膝の痛みに効く漢方薬 | 膝の関節痛や神経痛の予防・対策

膝の痛みに効く漢方薬 | 膝の関節痛や神経痛の予防・対策

膝の痛みに効く漢方薬 | 膝の関節痛や神経痛の予防・対策

加齢とともに増える関節痛や神経痛による膝の痛み。ここでは、そのような膝の痛みの予防・対策に効果のある漢方薬について解説します。

漢方薬の活用

現代医療の中心は西洋医学ですが、西洋医学で用いられる薬剤は効き目が強い反面、肝臓や腎臓、胃腸などへの負担も大きいために、副作用が出やすいというリスクがあります。特に高齢者にはその傾向が強く出ます。そこで、利き目が穏やかな漢方薬が医療現場でも広く活用されています。

膝の痛みを伴う関節痛と神経痛では、原因となっている病気そのものの治療は西洋医学で行い、炎症や痛みの緩和や予防、副作用対策として漢方薬を補助的に使います。特に炎症や痛みを緩和する抗炎症鎮痛剤は、長く服用すると胃腸にダメージが蓄積されるので、それを予防するためにも漢方薬が使われています。

変形性膝関節症

変形性膝関節症による膝の痛みに効く漢方薬

加齢に伴う膝の痛みで最も患者数が多いのが、膝の関節軟骨が徐々にすり減って変形していく「変形性膝関節症」です。膝関節の軟骨がすり減ると炎症が起こり、関節痛が出ます。膝関節に水が溜まって腫れることもあります。

膝関節に水が溜まって痛みが出ている場合によく用いられる漢方薬は、「防已黄耆湯」(ぼういおうぎとう)です。この薬に含まれている「防已」(ぼうい)「朮」(じゅつ)などの生薬には、体内の余分な水分を出して痛みを抑える働きがあります。

その他、炎症で関節熱が気になる場合には「越婢加朮湯」(えっぴかじゅつとう)、「麻杏薏甘湯」(まきょうよくかんとう)などを用いることがあり、また、冷えると膝の痛みが強まる場合には、「桂芍知母湯」(けいしゃくちもとう)や「桂枝加朮附湯」(けいしかじゅつぶとう)等が用いられます。

坐骨神経痛

枢神経や末梢神経の障害が原因で起こる痛みが神経痛です。なかでも膝の痛みやしびれが出る場合は、坐骨神経痛という腰の神経痛が原因となっている場合があります。

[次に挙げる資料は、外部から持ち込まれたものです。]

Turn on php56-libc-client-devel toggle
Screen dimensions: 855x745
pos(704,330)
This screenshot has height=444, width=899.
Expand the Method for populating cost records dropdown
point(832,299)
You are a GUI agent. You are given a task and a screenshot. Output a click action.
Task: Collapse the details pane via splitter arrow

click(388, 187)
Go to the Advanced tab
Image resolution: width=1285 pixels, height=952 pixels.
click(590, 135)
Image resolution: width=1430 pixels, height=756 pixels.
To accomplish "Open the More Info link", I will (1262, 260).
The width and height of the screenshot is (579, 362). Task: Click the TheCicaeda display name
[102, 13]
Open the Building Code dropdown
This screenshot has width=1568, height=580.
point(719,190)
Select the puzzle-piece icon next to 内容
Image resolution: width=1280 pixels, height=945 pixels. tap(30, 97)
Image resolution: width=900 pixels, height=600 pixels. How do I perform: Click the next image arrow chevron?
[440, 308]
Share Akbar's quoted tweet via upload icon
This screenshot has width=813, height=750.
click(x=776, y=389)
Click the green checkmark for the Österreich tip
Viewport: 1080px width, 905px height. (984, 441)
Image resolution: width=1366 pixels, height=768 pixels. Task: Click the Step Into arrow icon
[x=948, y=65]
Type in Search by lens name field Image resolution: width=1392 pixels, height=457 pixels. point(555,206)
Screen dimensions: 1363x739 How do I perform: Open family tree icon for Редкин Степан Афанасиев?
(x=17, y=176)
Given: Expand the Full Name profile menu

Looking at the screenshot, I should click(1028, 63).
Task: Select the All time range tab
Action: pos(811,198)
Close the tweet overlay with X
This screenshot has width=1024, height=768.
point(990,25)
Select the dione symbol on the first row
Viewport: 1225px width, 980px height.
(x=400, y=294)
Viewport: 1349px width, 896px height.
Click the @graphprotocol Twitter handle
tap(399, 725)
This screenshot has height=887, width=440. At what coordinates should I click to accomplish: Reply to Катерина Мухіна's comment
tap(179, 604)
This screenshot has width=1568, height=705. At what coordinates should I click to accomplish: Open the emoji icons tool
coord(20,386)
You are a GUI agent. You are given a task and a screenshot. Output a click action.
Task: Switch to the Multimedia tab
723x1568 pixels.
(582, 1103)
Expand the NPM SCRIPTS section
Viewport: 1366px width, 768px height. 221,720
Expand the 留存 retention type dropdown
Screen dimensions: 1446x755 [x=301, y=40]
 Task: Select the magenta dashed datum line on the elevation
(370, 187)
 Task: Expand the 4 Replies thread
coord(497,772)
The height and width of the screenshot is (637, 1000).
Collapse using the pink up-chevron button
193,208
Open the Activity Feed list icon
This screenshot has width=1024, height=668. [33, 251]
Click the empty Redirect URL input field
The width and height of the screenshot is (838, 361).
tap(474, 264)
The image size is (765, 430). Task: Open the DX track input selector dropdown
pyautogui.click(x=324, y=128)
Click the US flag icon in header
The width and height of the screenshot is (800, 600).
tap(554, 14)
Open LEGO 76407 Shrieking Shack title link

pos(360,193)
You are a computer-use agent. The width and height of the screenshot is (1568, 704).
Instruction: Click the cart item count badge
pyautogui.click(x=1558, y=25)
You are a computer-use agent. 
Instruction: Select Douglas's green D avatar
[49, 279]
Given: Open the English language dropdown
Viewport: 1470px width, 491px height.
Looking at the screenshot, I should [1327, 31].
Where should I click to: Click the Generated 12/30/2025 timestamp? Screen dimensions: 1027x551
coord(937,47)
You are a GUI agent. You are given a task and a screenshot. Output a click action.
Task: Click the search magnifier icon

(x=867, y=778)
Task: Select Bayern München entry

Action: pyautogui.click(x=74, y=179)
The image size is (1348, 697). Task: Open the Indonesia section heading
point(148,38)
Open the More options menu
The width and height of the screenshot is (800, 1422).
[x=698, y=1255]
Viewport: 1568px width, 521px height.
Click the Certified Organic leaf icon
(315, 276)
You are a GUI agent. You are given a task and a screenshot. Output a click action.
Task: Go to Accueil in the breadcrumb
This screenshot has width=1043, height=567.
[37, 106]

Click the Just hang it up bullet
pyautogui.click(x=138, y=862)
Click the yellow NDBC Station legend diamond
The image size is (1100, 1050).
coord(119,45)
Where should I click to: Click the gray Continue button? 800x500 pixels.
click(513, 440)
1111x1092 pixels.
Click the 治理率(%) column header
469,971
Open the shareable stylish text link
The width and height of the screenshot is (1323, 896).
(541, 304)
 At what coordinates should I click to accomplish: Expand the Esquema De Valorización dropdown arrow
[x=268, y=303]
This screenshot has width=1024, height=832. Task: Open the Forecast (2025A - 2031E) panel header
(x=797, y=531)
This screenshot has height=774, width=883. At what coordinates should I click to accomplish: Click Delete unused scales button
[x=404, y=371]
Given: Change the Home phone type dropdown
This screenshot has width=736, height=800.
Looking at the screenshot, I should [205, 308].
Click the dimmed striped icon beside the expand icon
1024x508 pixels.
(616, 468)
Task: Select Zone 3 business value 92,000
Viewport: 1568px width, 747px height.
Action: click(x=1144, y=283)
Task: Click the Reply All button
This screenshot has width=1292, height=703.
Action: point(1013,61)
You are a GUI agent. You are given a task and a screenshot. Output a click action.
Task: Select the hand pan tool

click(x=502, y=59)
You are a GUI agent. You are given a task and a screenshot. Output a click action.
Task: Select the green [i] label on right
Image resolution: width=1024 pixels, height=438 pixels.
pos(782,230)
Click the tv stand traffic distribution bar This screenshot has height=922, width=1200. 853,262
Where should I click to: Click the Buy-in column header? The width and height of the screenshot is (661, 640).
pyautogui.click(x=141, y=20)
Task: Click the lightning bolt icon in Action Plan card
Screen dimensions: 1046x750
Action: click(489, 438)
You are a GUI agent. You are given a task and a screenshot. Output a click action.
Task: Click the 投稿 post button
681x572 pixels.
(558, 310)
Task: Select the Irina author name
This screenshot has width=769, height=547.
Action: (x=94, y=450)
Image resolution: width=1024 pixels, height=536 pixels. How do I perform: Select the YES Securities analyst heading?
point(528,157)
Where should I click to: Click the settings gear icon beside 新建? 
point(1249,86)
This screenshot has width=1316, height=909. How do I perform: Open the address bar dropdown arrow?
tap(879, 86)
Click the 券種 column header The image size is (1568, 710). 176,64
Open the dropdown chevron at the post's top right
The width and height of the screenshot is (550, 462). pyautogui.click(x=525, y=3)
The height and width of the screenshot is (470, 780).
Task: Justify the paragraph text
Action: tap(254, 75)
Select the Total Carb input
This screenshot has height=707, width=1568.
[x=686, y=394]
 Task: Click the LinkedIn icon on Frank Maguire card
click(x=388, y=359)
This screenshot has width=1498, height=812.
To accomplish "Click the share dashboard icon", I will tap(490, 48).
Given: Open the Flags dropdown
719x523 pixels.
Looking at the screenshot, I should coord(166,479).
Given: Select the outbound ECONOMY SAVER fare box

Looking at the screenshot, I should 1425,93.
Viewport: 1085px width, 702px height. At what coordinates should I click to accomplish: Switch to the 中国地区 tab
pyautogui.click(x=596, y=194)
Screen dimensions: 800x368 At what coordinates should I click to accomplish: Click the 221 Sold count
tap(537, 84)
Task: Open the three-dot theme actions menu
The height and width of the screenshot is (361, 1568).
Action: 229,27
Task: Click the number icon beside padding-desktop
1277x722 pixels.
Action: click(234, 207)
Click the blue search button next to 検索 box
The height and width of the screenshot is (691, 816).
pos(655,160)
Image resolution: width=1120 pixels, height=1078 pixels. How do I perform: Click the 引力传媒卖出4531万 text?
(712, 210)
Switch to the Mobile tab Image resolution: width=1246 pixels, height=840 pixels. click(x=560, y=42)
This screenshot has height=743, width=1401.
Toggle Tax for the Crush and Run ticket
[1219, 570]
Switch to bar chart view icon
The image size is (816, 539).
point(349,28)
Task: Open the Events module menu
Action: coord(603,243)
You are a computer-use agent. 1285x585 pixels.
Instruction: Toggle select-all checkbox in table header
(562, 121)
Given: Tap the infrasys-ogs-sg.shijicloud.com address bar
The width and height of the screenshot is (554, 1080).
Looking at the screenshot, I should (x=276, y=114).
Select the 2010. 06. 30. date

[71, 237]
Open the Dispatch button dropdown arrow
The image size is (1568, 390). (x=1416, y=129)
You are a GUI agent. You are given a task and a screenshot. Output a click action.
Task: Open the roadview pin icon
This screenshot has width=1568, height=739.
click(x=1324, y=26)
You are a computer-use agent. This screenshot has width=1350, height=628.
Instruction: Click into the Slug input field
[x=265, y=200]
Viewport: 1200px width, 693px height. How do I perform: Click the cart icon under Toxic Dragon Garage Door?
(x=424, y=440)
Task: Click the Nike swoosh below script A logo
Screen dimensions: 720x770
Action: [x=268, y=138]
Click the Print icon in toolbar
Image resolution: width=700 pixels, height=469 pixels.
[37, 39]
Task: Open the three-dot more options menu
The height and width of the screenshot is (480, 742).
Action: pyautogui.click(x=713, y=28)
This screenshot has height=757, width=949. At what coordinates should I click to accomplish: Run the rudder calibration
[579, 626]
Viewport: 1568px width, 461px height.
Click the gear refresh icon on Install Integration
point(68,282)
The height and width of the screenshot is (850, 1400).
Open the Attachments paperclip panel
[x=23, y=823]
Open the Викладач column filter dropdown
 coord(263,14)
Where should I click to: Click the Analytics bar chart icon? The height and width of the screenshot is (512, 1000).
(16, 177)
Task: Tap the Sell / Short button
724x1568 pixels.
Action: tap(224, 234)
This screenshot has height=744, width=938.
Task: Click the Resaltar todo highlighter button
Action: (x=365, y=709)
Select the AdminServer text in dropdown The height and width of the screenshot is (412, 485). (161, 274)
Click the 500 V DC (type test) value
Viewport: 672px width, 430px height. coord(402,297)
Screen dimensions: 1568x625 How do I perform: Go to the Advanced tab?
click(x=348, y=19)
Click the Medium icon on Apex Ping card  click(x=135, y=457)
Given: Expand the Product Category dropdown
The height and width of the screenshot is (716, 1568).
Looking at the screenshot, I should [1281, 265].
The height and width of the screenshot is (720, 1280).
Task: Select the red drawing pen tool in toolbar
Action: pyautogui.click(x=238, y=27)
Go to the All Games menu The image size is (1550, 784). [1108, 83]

坐骨神経痛は、坐骨神経の圧迫や椎間板ヘルニアが原因で起こり、膝を中心に下肢全般に痛みやしびれの症状が出ます。それらの症状を緩和・予防する効果のある漢方薬は、下半身の冷えやむくみに効果があり特に高齢者に向いている「牛車腎気丸」(ごしゃじんきがん)が挙げられます。「牛車腎気丸」の効果は、西洋医学的な臨床試験でも確認されており、体力が中等度以下の人に向いています。

その他、体力があり冷えのない人向きで関節痛・神経痛に効果がある「疎経活血湯」(そけいかっけつとう)、体を温めながら痛みを緩和する「当帰芍薬散」(とうきしゃくやくさん)、冷えによる痛み・しびれやこわばりに効く「芍薬甘草附子湯」(しゃくやくかんぞうぶしとう)などが挙げられます。

まとめ

今回は、膝の痛みに効く漢方薬についてご紹介しました。

膝の関節痛や神経痛の予防・対策に有効な漢方薬には様々な種類があり、ドラッグストアやインターネット等でも購入できます。

ただし、漢方薬は個人の体質やそれぞれの症状を考慮して服用するものなので、ここで紹介された漢方薬を素人判断で選んでも効くとは限りません。可能な限り、信頼できる医師や薬剤師の判断を仰ぐようにしましょう。